▸ YOUR ASSIGNMENT
Repeat the data precisely as given.

==========

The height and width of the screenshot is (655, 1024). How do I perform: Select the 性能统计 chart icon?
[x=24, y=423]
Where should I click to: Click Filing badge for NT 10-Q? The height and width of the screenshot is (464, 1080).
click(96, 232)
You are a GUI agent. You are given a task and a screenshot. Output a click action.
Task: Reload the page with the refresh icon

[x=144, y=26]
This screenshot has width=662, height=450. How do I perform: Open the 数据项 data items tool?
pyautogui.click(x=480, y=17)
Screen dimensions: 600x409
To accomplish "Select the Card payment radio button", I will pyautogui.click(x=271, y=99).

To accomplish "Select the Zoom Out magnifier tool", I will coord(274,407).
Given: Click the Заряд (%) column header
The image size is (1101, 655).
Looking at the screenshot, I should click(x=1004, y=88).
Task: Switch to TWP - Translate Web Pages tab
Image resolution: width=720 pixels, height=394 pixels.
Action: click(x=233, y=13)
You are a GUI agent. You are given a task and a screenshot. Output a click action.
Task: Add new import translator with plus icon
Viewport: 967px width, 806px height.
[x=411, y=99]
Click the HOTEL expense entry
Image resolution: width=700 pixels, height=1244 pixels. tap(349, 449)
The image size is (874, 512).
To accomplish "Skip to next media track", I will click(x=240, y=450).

==========

▸ ANSWER SECTION
The height and width of the screenshot is (655, 1024). How do I perform: Select the 性能统计 chart icon?
[x=24, y=423]
Where should I click to: Click Filing badge for NT 10-Q? The height and width of the screenshot is (464, 1080).
click(96, 232)
You are a GUI agent. You are given a task and a screenshot. Output a click action.
Task: Reload the page with the refresh icon

[x=144, y=26]
This screenshot has width=662, height=450. How do I perform: Open the 数据项 data items tool?
pyautogui.click(x=480, y=17)
Screen dimensions: 600x409
To accomplish "Select the Card payment radio button", I will pyautogui.click(x=271, y=99).

To accomplish "Select the Zoom Out magnifier tool", I will coord(274,407).
Given: Click the Заряд (%) column header
The image size is (1101, 655).
Looking at the screenshot, I should click(x=1004, y=88).
Task: Switch to TWP - Translate Web Pages tab
Image resolution: width=720 pixels, height=394 pixels.
Action: click(x=233, y=13)
You are a GUI agent. You are given a task and a screenshot. Output a click action.
Task: Add new import translator with plus icon
Viewport: 967px width, 806px height.
[x=411, y=99]
Click the HOTEL expense entry
Image resolution: width=700 pixels, height=1244 pixels. tap(349, 449)
The image size is (874, 512).
To accomplish "Skip to next media track", I will click(x=240, y=450).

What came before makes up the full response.